Duplicate the text on the rule of law in Pakistan word for word, starting with "In the absence" and going on through "to the rule of law.".

*Page excerpt*.
_ _ _ _

Author: Kamran Adil
The Constitution of the Islamic Republic of Pakistan 1973 adheres to the principle of the rule of law. Accordingly, it provides for the treatment of every citizen, including any person within its jurisdiction, to be in accordance with the prescribed law. Despite record-keeping by most of the components of the criminal justice system in the country, the rule of law is not officially measured. No statistics are collected to present a holistic view of the situation. Organizational data, like that of the judiciary, prosecution, or police, is, however, available.
In the absence of official data, one is constrained to use unofficial data. In this regard, the Rule of Law Index for the Year 2017-18, compiled by the World Justice Project, shows that out of the 113 countries that were studied in terms of the overall performance, Pakistan ended up in the lower bracket at 105. In the regional terms, it stood second last, only above Afghanistan. In the category of ‘Order and Security Factor’, Pakistan ranked at the bottom, at 113. In the category of ‘Civil Justice’, it stood at 107, and under ‘Criminal Justice’, the ranking was 81. The purpose of these rankings is to provide the context and situational analysis of Pakistan’s justice sector, and its perception in relation to the rule of law.

_ _ _ _

*Stored rows*.

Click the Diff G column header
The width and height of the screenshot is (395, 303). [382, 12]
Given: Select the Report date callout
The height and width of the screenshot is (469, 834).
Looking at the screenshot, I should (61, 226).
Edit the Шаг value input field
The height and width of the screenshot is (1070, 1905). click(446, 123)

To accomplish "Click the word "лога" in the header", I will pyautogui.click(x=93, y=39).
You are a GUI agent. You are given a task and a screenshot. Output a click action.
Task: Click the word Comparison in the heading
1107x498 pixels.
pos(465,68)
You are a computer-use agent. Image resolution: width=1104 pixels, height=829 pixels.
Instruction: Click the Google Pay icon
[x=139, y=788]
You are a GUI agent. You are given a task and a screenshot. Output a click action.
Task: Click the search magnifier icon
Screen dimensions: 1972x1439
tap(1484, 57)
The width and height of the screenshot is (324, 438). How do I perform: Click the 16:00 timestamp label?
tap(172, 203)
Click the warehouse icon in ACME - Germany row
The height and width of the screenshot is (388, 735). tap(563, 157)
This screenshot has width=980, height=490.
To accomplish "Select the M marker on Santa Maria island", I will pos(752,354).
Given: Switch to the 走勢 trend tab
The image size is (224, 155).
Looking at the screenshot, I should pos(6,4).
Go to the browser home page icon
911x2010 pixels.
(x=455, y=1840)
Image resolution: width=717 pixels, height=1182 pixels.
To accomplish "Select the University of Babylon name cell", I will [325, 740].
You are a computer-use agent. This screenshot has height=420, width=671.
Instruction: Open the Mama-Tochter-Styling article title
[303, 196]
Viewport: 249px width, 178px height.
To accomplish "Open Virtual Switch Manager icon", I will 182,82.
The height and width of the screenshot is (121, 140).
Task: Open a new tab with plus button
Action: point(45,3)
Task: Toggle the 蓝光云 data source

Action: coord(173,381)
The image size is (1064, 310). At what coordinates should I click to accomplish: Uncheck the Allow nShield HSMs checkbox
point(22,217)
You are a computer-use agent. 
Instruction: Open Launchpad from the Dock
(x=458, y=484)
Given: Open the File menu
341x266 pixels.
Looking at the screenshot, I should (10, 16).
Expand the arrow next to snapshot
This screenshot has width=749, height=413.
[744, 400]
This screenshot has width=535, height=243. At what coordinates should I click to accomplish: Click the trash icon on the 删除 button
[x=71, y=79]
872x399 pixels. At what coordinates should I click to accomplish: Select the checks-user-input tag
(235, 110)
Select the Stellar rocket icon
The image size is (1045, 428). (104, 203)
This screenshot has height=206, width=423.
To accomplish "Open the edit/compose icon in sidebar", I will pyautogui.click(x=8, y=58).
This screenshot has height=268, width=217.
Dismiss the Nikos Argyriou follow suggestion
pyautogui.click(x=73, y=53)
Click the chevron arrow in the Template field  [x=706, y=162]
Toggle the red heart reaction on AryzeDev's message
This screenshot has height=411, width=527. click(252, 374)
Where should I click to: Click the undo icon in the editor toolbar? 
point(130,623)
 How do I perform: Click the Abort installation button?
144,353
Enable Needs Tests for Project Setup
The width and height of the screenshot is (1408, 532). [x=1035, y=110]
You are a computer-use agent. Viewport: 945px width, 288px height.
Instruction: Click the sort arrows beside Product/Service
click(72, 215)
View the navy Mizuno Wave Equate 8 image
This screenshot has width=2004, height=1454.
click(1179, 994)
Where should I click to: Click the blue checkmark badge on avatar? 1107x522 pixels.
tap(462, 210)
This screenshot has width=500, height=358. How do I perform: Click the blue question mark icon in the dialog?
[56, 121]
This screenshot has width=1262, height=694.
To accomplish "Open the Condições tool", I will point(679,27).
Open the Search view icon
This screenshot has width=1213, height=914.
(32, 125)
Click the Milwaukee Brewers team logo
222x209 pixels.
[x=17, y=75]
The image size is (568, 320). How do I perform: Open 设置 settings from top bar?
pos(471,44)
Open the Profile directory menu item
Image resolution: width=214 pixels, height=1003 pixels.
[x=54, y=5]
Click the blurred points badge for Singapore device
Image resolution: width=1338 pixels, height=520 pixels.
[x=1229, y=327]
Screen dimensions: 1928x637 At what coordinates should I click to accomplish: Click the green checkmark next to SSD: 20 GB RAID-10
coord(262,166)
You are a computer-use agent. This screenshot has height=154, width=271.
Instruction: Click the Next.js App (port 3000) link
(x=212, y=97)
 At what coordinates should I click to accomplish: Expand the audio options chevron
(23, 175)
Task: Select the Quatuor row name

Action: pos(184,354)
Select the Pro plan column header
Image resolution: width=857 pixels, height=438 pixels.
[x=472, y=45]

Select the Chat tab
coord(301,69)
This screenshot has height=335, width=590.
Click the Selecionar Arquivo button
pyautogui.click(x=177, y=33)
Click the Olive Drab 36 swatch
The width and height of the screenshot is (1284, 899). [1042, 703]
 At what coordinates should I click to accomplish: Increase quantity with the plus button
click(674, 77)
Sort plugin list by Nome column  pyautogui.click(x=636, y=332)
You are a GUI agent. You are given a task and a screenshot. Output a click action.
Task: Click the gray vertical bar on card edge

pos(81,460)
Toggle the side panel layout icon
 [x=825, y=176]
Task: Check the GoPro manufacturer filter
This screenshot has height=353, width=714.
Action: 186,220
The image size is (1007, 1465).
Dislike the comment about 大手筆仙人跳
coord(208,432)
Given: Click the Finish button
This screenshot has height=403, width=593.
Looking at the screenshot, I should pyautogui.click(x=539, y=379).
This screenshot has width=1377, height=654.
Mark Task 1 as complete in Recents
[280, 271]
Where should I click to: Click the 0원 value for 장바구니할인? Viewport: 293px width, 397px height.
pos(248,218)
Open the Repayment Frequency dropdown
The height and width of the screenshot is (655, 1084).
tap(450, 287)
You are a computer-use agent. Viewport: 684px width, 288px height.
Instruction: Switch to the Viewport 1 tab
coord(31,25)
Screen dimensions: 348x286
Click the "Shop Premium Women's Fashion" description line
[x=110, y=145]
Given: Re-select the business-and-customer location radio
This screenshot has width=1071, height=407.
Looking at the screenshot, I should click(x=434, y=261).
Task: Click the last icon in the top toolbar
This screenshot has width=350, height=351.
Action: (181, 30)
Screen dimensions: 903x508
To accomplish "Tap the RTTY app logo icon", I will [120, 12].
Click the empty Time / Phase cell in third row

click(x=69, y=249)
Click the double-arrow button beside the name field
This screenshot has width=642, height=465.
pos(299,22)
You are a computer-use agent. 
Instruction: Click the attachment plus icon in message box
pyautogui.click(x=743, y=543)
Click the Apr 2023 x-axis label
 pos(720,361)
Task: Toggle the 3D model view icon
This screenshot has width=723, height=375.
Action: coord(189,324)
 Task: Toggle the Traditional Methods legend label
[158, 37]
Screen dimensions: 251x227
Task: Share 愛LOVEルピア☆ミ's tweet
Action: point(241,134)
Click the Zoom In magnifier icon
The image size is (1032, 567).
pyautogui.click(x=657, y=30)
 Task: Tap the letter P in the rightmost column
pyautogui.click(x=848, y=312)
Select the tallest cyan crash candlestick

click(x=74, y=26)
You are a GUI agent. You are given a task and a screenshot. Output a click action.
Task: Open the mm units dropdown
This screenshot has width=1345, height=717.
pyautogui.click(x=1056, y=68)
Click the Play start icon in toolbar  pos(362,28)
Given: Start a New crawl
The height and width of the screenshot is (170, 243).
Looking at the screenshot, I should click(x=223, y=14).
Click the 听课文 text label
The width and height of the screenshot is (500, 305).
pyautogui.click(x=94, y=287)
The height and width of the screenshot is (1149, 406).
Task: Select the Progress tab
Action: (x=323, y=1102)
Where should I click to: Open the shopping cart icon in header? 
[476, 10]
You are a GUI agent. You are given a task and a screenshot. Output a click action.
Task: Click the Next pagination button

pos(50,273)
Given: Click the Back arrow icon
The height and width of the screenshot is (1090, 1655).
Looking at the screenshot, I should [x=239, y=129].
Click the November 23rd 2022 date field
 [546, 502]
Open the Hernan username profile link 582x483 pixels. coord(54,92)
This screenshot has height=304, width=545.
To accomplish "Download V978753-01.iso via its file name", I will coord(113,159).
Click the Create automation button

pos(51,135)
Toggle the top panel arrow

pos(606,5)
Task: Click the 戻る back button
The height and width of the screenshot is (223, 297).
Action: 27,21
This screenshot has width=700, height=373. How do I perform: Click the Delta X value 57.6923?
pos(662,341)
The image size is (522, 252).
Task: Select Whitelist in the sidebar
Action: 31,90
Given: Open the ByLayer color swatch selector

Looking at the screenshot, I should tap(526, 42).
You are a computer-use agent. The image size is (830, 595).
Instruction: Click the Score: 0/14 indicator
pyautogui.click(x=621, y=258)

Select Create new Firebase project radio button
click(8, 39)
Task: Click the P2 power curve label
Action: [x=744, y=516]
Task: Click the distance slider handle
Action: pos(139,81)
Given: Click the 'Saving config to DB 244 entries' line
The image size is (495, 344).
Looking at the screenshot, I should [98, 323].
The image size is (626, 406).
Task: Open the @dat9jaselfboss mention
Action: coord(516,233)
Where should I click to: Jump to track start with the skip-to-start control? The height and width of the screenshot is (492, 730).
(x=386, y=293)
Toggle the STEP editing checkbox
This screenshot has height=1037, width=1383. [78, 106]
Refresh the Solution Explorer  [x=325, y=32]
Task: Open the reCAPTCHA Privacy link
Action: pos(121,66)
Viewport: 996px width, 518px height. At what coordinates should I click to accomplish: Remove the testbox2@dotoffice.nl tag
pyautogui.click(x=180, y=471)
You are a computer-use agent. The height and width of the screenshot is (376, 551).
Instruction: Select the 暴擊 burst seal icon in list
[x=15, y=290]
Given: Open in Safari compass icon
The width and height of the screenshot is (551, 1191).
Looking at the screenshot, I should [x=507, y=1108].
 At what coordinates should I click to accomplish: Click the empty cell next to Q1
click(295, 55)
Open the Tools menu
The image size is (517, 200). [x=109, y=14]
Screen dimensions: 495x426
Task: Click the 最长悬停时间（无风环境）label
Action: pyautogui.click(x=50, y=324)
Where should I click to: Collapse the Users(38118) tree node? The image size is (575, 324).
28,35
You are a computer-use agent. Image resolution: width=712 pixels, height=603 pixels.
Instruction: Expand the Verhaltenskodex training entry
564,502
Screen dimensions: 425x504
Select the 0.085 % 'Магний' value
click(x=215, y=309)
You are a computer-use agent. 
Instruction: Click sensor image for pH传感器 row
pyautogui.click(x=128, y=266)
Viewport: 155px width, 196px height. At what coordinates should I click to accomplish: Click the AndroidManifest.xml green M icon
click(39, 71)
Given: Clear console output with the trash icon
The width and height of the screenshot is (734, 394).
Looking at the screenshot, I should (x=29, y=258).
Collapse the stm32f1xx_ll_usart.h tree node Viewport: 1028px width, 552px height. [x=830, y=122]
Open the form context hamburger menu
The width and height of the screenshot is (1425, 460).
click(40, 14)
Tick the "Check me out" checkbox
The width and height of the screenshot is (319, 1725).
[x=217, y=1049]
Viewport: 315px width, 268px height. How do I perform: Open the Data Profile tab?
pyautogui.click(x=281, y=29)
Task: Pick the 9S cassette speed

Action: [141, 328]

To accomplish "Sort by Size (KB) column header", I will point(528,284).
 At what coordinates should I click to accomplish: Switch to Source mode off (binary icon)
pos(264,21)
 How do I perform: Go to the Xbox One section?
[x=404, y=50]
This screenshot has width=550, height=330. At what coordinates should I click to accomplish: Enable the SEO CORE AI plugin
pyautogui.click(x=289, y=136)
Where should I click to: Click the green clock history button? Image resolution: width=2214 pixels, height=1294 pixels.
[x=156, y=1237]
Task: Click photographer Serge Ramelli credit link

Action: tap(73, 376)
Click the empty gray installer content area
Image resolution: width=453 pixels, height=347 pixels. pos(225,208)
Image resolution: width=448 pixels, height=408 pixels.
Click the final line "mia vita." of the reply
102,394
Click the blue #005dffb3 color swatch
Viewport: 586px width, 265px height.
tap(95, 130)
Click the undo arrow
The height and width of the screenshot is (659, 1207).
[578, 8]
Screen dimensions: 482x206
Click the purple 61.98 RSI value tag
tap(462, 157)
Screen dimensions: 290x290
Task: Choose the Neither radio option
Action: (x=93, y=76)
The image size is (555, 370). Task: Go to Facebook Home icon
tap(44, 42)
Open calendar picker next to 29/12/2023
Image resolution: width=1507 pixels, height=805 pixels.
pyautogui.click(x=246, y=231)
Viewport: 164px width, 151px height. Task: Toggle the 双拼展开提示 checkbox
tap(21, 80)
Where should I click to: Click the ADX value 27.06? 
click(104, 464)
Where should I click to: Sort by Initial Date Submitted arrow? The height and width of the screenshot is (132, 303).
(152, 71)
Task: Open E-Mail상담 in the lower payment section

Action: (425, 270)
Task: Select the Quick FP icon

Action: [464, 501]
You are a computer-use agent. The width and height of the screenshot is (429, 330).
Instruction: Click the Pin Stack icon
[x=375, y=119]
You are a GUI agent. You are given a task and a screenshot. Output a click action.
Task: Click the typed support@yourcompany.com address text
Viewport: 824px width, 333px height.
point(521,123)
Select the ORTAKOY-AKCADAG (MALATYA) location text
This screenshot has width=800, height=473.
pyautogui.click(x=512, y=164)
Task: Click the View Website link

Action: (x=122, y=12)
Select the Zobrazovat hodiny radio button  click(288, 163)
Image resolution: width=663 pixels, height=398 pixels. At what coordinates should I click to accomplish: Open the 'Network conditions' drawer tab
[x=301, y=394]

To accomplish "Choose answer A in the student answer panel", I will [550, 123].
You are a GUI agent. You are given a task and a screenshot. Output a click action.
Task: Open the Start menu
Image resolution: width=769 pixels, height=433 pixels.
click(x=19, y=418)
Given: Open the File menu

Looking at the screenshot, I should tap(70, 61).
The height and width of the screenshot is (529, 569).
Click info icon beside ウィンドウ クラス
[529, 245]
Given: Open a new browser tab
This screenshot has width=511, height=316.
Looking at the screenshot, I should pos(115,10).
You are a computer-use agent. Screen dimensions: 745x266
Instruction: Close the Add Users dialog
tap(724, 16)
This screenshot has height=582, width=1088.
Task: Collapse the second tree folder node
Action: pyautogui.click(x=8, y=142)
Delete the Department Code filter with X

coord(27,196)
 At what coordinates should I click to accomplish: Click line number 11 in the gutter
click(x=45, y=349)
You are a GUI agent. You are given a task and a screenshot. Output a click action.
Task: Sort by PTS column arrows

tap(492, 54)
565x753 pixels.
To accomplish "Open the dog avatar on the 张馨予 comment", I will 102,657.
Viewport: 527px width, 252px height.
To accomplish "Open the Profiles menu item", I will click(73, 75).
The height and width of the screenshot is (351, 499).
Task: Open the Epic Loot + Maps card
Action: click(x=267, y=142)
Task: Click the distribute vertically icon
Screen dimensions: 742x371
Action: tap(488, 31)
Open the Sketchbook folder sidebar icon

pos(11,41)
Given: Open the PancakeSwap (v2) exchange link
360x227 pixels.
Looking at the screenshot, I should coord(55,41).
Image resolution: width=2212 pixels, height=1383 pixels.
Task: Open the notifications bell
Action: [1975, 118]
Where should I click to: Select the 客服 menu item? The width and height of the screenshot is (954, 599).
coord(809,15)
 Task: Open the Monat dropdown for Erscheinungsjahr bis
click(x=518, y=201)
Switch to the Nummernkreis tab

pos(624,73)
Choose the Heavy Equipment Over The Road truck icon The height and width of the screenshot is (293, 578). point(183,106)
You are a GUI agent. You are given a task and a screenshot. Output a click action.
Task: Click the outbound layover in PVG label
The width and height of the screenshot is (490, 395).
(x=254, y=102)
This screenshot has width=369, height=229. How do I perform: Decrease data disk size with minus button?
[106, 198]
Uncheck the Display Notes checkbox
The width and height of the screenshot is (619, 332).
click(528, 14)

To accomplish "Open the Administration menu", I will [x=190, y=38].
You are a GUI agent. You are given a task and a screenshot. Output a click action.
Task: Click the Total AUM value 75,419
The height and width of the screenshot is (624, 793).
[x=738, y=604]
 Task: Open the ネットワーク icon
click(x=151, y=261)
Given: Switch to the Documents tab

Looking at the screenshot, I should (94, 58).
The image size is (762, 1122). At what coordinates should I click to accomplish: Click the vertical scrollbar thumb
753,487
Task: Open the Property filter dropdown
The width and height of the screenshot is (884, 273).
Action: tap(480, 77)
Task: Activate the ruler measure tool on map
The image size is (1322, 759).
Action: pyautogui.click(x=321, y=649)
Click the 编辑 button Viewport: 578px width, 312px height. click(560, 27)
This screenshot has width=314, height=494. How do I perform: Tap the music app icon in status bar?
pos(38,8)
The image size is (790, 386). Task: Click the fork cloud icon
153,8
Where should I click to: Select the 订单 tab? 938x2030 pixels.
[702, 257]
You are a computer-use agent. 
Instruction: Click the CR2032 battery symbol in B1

_ _ _ _

*Answer*.
In the absence of official data, one is constrained to use unofficial data. In this regard, the Rule of Law Index for the Year 2017-18, compiled by the World Justice Project, shows that out of the 113 countries that were studied in terms of the overall performance, Pakistan ended up in the lower bracket at 105. In the regional terms, it stood second last, only above Afghanistan. In the category of ‘Order and Security Factor’, Pakistan ranked at the bottom, at 113. In the category of ‘Civil Justice’, it stood at 107, and under ‘Criminal Justice’, the ranking was 81. The purpose of these rankings is to provide the context and situational analysis of Pakistan’s justice sector, and its perception in relation to the rule of law.